Supplied data:
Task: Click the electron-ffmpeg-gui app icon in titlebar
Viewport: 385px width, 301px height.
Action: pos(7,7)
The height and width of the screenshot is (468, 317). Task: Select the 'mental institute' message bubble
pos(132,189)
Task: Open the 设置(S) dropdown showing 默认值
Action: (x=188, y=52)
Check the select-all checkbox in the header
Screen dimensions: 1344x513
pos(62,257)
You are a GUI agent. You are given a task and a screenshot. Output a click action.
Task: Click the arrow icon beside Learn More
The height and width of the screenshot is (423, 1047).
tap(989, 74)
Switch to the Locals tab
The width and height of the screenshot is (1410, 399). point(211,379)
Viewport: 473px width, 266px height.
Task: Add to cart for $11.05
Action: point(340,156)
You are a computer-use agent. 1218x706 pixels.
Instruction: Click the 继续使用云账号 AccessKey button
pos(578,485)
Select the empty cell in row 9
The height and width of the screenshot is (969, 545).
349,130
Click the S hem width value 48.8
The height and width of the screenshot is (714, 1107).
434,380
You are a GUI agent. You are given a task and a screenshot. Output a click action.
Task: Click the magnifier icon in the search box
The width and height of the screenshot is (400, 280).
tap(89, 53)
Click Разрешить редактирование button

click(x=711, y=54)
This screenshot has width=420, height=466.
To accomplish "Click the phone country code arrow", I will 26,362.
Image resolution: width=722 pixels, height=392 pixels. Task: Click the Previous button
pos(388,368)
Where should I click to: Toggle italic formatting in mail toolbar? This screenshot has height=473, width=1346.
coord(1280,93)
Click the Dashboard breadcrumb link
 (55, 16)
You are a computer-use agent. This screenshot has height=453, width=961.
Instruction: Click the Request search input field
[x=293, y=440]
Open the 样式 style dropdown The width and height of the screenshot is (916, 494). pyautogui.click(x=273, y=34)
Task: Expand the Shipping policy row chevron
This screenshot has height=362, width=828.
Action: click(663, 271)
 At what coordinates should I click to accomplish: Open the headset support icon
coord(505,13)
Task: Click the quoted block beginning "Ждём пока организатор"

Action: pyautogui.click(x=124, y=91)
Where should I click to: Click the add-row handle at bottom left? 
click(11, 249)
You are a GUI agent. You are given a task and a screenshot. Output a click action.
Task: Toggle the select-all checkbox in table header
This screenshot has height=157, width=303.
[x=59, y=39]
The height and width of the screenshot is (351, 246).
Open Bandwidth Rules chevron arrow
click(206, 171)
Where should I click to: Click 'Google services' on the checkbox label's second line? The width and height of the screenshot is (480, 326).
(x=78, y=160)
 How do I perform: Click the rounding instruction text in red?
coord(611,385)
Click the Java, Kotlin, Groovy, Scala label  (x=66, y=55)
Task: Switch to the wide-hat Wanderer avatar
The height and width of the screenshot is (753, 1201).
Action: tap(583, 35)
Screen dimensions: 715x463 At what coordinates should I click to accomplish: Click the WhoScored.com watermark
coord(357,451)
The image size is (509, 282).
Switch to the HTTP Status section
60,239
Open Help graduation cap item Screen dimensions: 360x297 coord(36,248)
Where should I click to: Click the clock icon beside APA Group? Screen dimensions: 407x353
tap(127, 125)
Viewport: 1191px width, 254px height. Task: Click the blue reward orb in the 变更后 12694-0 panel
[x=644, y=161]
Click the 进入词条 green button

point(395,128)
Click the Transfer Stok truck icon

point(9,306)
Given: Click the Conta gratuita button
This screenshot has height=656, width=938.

What you will do:
Lines containing the string "header" are the ones to copy from the entries above.

Answer to this task:
Check the select-all checkbox in the header
Task: Toggle the select-all checkbox in table header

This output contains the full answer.